If what you're really asking is "how can I store a number that has a limited range using the precise number of bits needed", inside a possibly larger file, then that's of course very possible.
This is often called bitstreaming and is a good way to optimize the space used for some information. Encoding/decoding bitstream formats requires you to keep track of how many bits you have "consumed" of the current input/output byte in the actual file. It's a bit complicated but not very hard.
Basically, you'll need:
A byte stream s, i.e. something you can put bytes into, such as a FILE *.
A bit index i, i.e. an unsigned value that keeps track of how many bits you've emitted.
A current byte x, into which bits can be put, each time incrementing i. When i reaches CHAR_BIT, write it to s and reset i to zero.
You cannot store values in the range –256 to +256 in nine bits either. That is 513 values, and nine bits can only distinguish 512 values.
If your actual ranges are –32768 to +32767 and –256 to +255, then you can use bit-fields to pack them into a single structure:
struct MyStruct
{
int a : 16;
int b : 9;
int c : 9;
int d : 9;
};
Objects such as this will still be rounded up to a whole number of bytes, so the above will have six bytes on typical systems, since it uses 43 bits total, and the next whole number of eight-bit bytes has 48 bits.
You can either accept this padding of 43 bits to 48 or use more complicated code to concatenate bits further before writing to a file. This requires additional code to assemble bits into sequences of bytes. It is rarely worth the effort, since storage space is currently cheap.
You can apply the principle of base64 (just enlarging your base, not making it smaller).
Every value will be written to two bytes and and combined with the last/next byte by shift and or operations.
I hope this very abstract description helps you.
How many bits are read by the function fgetc in a stream?
The man page of fgetc tells that this function reads a "character", but a character is not a clear definition for me. How many bits does contain a "character" ? Is reading a character with fgetc equivalent as reading a byte?
Does it depend on the architecture of the machine and on the size of "char" or "byte"?
My objective is to read binary data in a stream with portability (byte=8bits or byte=16bits). Is it a better idea to use fread/fwrite with types like uintN_t instead of fgetc in order to control how many bits are read in the stream? Is there a better solution?
How many bits does contain a "character" ?
A character contains precisely CHAR_BIT bits, an implementation-specific value defined in limits.h.
/* Number of bits in a `char'. */
# define CHAR_BIT 8
Is reading a character with fgetc equivalent as reading a byte
Yup, fgetc reads exactly one byte.
This portability problem isn't easily solvable. The best way around it is to not make assumptions on the binary representation.

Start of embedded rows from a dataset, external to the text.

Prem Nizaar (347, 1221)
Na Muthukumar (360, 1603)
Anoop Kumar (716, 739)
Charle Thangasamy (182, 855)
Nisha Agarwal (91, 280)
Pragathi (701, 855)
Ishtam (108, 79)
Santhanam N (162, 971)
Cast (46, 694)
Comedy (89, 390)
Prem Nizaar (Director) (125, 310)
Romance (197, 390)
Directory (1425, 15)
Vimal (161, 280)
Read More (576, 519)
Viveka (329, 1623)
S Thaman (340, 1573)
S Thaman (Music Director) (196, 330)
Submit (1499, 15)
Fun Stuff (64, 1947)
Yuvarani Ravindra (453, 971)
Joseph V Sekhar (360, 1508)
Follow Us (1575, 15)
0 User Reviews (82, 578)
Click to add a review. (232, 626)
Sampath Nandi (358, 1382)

fgetc read exactly one byte. A character type (signed char, char, unsigned char and qualified versions) contains CHAR_BIT bits (<limits.h>), which is a constant greater than 8.
Your platform has a smallest unit of data, which corresponds to the C data type char. All I/O happens in units of chars. You are guaranteed that a char can hold the values 0–127, and either 0–255 or −127–127. Everything else is platform-specific. (The actual number of bits inside a char is contained in the macro CHAR_BIT.)
That said, as long as you only write and read values within the advertised range into each char, you are guaranteed that your program will work on any conforming platform. The only thing you are not guaranteed is that the resulting data stream will be binarily identical.